Um viva a mentira. Um viva a mentira bem contada que salva corações pequenos. Um viva a mentira bem contada que mais parece uma verdade. Um viva a mentira bem contada que engana ao próprio mentiroso. Um viva! Um viva ao mentiroso também. Ao mentiroso que sabe contar uma mentira bem contada, ao mentiroso que salva um coração pequeno. Um viva ao mentiroso que te engana, que se engana. Um viva! Ou dois. Ele merece.
Morte a verdade. Morte a verdade que fere, destrói, mata. Morte a verdade que esmaga pequenos corações. Morte a ela! Morte a verdade que dói, que corrói, morte a verdade que teu coração não para de remoer em si.
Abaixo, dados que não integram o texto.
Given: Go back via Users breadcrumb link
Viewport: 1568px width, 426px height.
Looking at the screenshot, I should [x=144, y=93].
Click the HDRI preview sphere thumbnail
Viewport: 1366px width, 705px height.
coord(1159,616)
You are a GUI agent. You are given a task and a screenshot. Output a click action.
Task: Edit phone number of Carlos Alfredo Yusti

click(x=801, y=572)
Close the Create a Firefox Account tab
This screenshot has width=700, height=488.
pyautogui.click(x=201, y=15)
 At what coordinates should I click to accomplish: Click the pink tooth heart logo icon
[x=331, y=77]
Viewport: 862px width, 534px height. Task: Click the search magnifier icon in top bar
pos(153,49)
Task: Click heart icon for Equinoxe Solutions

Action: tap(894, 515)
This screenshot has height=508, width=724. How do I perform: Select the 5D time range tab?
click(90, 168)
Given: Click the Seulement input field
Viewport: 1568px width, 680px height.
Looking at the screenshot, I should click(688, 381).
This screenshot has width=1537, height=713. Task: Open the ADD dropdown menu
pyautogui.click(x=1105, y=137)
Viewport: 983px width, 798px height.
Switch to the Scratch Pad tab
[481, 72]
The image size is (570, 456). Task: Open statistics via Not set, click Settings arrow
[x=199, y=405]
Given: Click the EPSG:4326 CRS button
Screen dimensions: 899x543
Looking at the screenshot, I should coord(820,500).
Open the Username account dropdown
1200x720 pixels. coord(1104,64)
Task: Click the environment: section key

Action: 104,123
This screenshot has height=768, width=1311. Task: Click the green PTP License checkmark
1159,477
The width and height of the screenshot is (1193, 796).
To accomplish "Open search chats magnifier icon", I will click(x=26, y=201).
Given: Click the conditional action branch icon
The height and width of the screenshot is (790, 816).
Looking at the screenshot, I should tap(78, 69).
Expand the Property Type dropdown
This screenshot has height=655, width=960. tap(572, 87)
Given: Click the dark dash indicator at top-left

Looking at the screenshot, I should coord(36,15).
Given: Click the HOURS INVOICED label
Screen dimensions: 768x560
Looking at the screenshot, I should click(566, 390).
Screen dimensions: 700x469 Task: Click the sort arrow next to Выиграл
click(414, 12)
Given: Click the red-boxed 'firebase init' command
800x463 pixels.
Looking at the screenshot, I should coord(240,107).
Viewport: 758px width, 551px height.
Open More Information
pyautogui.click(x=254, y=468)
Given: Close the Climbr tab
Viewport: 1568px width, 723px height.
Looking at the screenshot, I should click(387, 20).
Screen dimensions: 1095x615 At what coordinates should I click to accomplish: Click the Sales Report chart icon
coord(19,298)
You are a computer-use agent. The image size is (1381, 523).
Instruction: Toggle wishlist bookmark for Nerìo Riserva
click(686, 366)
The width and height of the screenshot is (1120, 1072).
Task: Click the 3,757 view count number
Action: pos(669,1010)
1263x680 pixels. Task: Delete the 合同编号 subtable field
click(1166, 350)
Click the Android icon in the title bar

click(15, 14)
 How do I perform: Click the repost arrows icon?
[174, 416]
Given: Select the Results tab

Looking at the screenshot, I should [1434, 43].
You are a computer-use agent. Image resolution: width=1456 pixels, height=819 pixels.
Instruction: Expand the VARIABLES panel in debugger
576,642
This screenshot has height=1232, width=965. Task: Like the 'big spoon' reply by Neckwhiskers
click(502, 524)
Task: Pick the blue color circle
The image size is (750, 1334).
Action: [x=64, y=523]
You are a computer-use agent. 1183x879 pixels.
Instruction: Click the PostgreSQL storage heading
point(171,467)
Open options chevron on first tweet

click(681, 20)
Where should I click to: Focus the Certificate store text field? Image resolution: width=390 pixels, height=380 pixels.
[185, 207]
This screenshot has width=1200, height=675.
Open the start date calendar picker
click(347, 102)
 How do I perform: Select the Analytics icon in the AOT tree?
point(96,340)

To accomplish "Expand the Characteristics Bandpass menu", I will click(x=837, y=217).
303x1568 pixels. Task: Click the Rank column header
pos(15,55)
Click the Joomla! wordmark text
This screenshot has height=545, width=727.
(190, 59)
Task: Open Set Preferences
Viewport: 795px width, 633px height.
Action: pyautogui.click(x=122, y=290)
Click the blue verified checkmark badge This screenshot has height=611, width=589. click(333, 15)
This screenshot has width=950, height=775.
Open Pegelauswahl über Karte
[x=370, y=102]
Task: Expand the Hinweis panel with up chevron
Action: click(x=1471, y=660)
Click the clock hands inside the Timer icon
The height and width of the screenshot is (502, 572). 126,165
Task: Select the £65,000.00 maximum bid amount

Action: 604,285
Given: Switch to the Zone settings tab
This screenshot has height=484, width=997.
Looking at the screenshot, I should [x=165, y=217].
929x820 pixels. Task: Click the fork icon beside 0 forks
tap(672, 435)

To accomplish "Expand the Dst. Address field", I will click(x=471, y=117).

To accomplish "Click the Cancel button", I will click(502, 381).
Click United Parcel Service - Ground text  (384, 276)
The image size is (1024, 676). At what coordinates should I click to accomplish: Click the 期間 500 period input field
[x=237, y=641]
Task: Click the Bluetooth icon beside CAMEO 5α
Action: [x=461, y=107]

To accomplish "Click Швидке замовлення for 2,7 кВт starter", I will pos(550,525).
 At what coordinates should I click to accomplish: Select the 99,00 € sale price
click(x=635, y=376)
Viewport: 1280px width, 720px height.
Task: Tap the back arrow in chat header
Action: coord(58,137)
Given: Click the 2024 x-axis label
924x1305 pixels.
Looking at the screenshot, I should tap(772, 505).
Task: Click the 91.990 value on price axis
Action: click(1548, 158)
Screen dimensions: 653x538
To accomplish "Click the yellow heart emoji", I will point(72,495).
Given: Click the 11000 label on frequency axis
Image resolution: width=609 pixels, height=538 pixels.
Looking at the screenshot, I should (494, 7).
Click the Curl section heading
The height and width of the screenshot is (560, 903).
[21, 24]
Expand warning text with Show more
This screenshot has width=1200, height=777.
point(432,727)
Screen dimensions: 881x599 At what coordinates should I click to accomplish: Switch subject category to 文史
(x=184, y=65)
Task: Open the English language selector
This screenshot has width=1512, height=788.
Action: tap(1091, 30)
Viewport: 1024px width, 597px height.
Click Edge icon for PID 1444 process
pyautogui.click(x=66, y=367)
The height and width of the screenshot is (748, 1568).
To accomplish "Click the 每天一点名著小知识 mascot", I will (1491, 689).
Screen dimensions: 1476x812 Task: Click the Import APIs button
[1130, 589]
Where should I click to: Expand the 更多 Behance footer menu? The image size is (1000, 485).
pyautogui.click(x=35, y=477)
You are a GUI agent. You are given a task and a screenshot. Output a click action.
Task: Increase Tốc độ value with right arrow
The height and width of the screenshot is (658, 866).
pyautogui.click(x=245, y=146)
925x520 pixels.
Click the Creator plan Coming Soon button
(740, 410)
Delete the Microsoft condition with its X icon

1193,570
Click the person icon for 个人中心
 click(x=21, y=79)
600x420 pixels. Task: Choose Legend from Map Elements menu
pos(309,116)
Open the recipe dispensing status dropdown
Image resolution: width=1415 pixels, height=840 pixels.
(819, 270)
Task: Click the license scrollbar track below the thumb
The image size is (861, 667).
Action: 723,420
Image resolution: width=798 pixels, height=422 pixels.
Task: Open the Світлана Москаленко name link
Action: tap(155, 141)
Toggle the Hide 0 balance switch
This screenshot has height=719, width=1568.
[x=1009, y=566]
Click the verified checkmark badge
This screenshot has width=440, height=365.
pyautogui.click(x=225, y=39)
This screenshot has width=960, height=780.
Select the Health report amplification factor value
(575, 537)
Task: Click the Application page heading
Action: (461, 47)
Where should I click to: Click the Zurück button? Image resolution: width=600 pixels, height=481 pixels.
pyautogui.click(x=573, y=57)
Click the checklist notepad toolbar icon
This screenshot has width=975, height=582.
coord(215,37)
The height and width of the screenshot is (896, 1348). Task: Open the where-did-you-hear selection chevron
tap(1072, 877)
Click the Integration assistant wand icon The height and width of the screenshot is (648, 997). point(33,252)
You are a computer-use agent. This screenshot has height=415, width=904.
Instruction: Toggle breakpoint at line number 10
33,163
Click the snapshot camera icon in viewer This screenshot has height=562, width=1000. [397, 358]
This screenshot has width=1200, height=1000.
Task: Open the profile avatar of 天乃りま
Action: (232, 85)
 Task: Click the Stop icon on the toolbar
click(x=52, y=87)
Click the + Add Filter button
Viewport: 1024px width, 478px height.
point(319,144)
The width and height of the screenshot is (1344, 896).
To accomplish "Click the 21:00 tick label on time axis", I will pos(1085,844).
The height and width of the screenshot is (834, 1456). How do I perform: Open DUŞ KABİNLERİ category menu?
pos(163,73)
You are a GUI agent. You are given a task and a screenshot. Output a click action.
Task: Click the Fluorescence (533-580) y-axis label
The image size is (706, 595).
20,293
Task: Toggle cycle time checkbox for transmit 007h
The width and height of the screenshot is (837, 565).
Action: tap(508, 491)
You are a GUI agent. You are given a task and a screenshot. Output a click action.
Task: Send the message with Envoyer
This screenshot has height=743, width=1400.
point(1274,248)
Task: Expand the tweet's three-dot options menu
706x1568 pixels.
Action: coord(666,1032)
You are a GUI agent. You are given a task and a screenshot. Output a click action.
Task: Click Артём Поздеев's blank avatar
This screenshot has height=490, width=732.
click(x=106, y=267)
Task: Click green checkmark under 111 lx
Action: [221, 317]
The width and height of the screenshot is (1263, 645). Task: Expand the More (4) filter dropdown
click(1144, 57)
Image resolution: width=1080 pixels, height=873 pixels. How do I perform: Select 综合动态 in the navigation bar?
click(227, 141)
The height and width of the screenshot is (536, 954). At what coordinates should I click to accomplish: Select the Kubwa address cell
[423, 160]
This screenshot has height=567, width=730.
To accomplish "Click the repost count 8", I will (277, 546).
Morte a verdade que queima tua alma, que derrama tuas lágrimas, morte a verdade que te mata toda noite, morte a verdade que torna tuas tardes cinzentas, morte a verdade que te empurra precipício abaixo, morte, morte e morte! E morte ao maldito corajoso que soltou essa verdade.
Um viva a morte, a morte a vida. Se contradiga, minta quando quiser, arque com as consequências. Diga a verdade quando quiser, arque com as dores. Um viva a mentira pode ser irónico. Mas a verdade destrói tanto, quem sabe a mentira não valha mais em algum momento.